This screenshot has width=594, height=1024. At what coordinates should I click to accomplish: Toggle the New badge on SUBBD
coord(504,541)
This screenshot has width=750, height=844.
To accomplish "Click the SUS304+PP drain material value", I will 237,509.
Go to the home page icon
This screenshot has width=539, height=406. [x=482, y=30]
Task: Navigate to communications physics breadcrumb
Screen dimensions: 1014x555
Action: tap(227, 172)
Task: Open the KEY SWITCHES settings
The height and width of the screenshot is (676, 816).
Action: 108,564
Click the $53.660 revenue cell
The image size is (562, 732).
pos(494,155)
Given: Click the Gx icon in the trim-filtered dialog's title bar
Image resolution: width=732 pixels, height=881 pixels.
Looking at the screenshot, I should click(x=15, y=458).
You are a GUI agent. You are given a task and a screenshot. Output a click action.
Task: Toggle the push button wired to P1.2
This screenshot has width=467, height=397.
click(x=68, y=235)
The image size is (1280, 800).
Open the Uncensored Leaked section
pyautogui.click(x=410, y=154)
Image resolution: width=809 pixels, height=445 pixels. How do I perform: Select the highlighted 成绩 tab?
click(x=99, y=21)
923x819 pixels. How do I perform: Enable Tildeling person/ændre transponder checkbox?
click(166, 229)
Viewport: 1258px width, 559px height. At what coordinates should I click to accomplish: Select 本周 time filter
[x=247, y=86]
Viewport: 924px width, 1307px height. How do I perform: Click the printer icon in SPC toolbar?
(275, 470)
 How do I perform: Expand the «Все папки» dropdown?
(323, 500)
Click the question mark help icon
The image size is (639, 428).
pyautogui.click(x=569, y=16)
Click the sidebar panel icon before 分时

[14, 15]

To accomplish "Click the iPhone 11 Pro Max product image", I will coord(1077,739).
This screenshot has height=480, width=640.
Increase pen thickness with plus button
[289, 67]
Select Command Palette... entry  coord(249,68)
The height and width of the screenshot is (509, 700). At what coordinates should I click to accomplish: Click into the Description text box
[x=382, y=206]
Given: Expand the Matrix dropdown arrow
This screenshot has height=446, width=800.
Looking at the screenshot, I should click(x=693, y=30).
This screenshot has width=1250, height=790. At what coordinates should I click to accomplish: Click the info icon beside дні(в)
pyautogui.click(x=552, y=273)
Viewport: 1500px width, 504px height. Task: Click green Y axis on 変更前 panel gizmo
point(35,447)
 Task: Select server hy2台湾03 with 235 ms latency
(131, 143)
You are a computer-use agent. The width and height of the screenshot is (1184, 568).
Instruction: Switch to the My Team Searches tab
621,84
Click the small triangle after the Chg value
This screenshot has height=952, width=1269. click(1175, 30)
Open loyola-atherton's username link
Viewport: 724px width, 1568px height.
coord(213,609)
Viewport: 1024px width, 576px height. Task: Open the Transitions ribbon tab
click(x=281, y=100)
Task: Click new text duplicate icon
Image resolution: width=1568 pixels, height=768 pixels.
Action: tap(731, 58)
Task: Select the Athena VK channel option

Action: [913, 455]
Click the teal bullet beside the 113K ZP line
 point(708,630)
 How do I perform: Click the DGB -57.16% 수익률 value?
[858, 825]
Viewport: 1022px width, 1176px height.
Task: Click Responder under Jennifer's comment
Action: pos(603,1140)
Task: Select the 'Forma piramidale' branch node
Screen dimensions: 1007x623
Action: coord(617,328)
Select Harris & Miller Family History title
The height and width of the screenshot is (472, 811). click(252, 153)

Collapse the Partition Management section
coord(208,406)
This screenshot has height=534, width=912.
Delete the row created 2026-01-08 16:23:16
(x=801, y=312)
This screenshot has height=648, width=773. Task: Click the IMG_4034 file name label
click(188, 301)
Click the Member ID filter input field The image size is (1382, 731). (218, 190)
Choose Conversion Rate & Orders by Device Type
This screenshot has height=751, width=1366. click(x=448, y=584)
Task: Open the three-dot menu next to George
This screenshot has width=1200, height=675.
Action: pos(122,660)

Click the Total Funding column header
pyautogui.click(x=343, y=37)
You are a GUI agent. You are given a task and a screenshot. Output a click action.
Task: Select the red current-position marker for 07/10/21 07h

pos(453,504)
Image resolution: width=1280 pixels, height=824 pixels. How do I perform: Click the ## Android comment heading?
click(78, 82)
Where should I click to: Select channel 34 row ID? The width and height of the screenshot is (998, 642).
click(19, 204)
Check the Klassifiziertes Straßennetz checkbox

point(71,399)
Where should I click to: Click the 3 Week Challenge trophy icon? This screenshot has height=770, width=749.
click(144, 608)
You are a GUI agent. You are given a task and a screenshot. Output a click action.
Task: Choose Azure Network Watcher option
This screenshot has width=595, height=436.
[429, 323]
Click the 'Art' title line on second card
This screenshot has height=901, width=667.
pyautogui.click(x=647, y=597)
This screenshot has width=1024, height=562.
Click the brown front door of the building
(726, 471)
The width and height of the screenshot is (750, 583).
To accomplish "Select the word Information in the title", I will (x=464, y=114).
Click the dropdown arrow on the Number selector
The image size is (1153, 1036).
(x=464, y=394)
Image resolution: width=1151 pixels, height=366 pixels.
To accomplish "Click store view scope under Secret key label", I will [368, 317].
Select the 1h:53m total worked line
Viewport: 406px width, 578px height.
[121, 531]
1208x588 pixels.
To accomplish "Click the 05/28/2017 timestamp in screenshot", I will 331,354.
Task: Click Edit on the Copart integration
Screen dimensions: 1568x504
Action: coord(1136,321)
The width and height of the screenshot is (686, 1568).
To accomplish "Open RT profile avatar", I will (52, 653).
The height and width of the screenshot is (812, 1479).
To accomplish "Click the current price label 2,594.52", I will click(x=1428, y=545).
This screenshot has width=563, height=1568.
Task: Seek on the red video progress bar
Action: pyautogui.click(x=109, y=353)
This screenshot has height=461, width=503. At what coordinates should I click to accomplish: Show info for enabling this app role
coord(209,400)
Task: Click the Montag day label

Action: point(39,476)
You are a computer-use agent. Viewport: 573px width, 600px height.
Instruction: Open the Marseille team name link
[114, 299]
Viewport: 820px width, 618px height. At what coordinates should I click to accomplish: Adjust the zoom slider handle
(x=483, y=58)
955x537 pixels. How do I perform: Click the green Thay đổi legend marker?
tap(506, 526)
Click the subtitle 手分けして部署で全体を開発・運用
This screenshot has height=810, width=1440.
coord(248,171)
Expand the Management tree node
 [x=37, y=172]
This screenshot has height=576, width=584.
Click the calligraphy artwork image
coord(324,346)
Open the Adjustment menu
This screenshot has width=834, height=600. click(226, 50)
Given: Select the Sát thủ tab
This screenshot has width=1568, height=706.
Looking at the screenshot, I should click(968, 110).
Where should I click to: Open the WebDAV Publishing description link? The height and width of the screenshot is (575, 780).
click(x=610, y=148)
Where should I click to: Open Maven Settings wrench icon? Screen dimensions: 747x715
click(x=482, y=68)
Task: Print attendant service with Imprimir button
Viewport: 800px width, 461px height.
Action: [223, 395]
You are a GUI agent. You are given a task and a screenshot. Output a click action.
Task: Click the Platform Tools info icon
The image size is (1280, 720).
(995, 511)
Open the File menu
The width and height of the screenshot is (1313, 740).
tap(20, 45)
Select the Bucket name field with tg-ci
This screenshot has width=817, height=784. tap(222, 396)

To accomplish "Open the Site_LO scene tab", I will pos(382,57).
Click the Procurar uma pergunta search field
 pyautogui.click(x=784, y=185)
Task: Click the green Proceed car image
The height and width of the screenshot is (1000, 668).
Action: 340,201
----
TASK OBJECTIVE: Look through the entries above and report each line where the string "computer" occurs.

ANSWER SECTION:
You are a computer-use agent. The width and height of the screenshot is (1184, 568).
You are a computer-use agent. Viewport: 573px width, 600px height.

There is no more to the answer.